Но сейчас — Вязьма, утренний перелёт и семёрка в капонире.

Вот и всё, что есть.

Я бросил окурок в траву. Растёр сапогом. Пошёл к машине.

Впереди стояла Москва.

Константин Градов

Штурмовик. Московское небо.

Глава 1

Колёса семёрки оторвались от ярцевской полосы раньше, чем я успел попрощаться.

Полоса под капотом дёрнулась, ушла под крыло, и через секунду я её уже не видел. Я подобрал шасси, перевёл взгляд на вариометр — стрелка показывала ровный набор. Сектор газа в нужном положении, триммер в ноль, температура воды поднимается, как и положено. Всё нормально. Слишком нормально.

Я слышал, как один за другим отрываются остальные. Захаров — справа, чуть позади. Морозов с Тихоновым — за нами. Гладков с Анохиным — замыкающие. Шестёрка собиралась в строй на круге, как мы отрабатывали в августе перед рассветом. Только в августе мы собирались на боевой курс. А сейчас — на маршрут до Вязьмы.

Под крылом проплыла рощица, в которой неделю назад разводили дымы для маскировки. Капониры — пустые, накрытые сетями. Столовая под низким маскировочным навесом. Стоянка, на которой ещё вчера стояла моя семёрка и старшина вытирал руки тряпкой у крыла.

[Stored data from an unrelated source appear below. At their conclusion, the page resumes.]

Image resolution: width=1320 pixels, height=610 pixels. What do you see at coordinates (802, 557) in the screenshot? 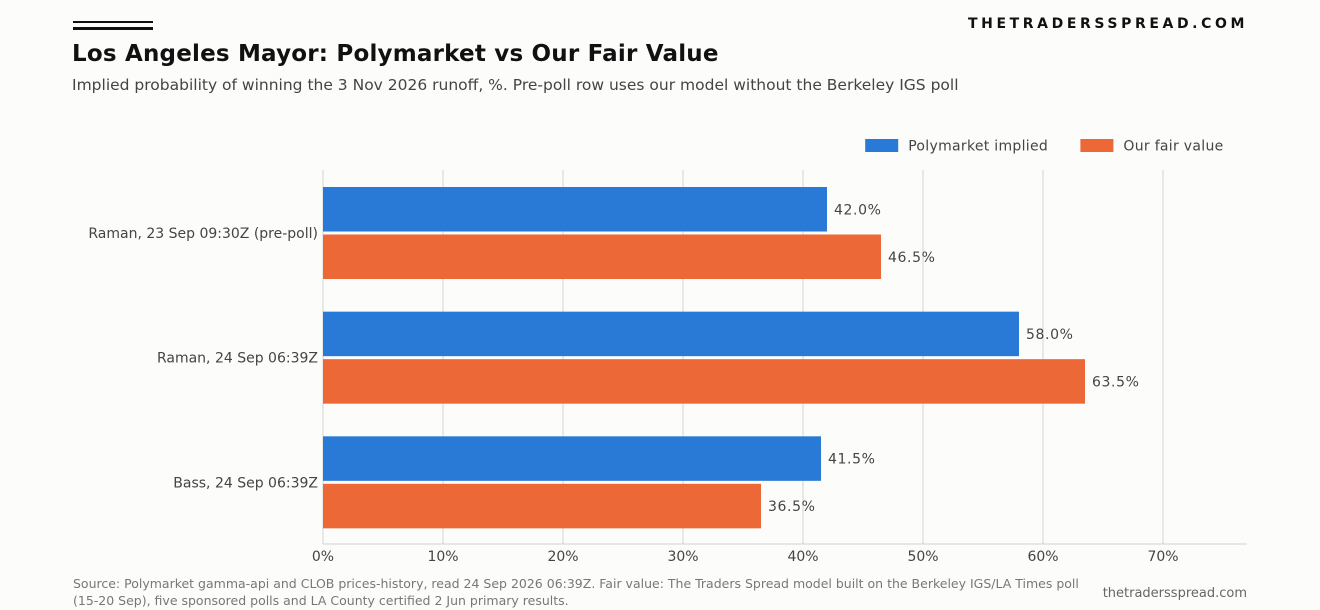
I see `x-tick-label: 40%` at bounding box center [802, 557].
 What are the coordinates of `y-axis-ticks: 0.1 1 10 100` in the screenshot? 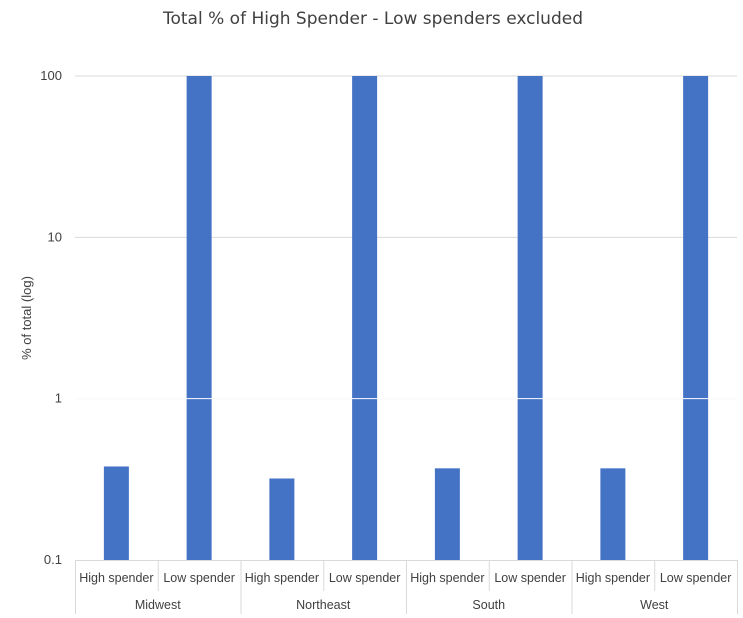 It's located at (51, 318).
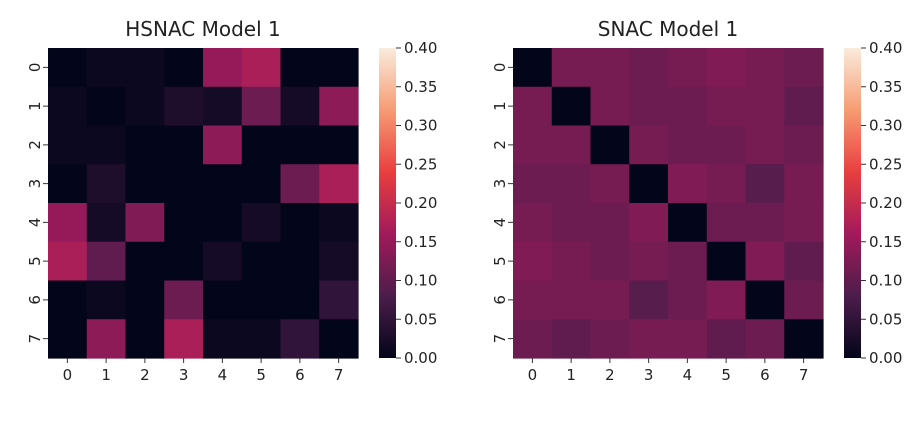 The image size is (917, 423). I want to click on y-tick-label: 1, so click(35, 106).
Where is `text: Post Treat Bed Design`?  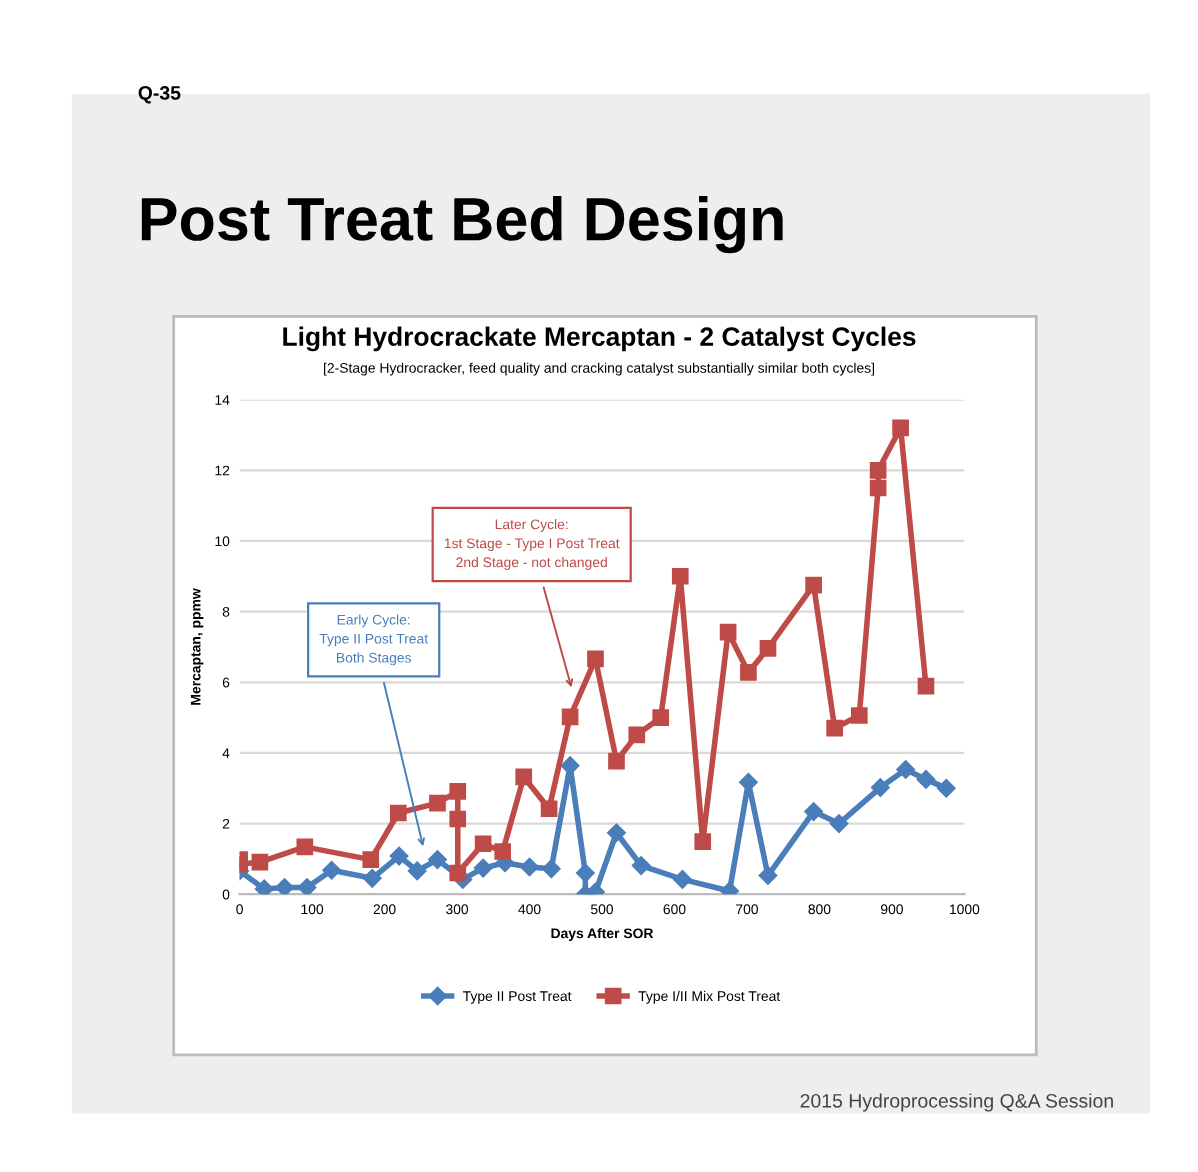 text: Post Treat Bed Design is located at coordinates (462, 224).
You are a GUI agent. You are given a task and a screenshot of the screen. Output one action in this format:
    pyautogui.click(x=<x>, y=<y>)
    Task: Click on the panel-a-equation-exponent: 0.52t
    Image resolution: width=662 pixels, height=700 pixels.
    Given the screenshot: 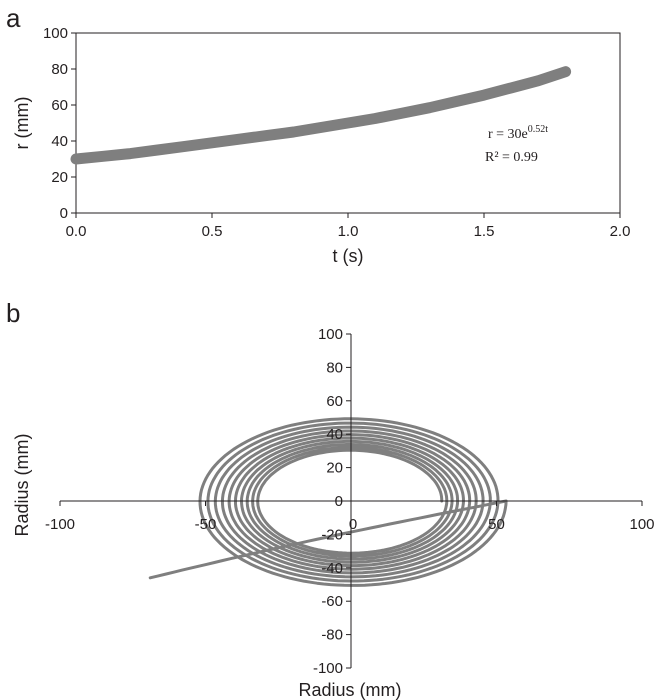 What is the action you would take?
    pyautogui.click(x=538, y=130)
    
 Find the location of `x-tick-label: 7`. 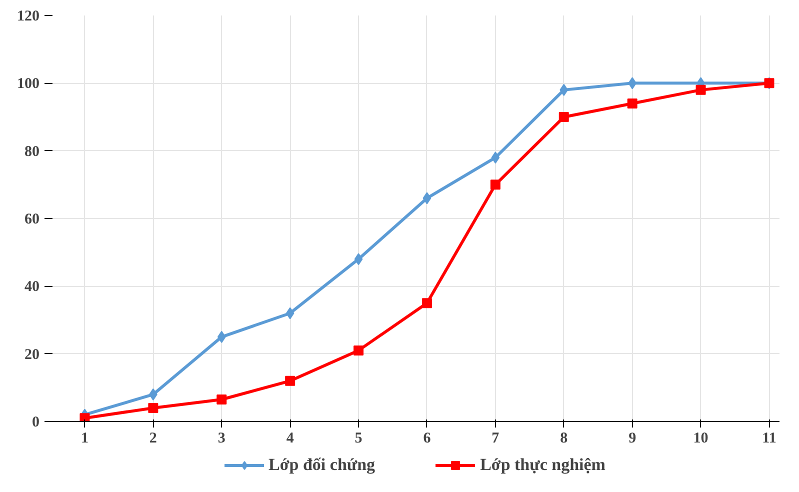

x-tick-label: 7 is located at coordinates (496, 438).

Старшины на полосе не было.

Он ушёл с автоколонной в ночь, на полуторке, с инструментом и двумя ящиками запчастей. «Командир, — сказал он мне у машины, — мы там встретимся. Я к утру догоню.» Не догнал. Колонне идти по разбитым тыловым дорогам, обходить мосты, ждать переправ — день, может, два. Я знал это и шёл к Вязьме без него.

Это была первая мысль, которую я поймал у себя под крышкой фонаря: его руки остались на земле без меня. И я в воздухе остался без его рук.

— Сокол-7. Группа в строю, — Захаров вышел в эфир.

Он отозвался раньше, чем я ему махнул крылом. На полтакта раньше. Молодой ещё, торопится.

— Принято. Курс восемьдесят, высота тысяча двести.

Я довернул на курс. Под нами уходил наш аэродром, наша полоса, наш август. Я не оглянулся. Знал: оглянешься — будет хуже. Когда впереди ведёт кто-то другой, можно оглянуться. Когда впереди ведёшь сам — нельзя. Это была вторая мысль, которую я поймал. Я её отложил в сторону и стал смотреть на горизонт.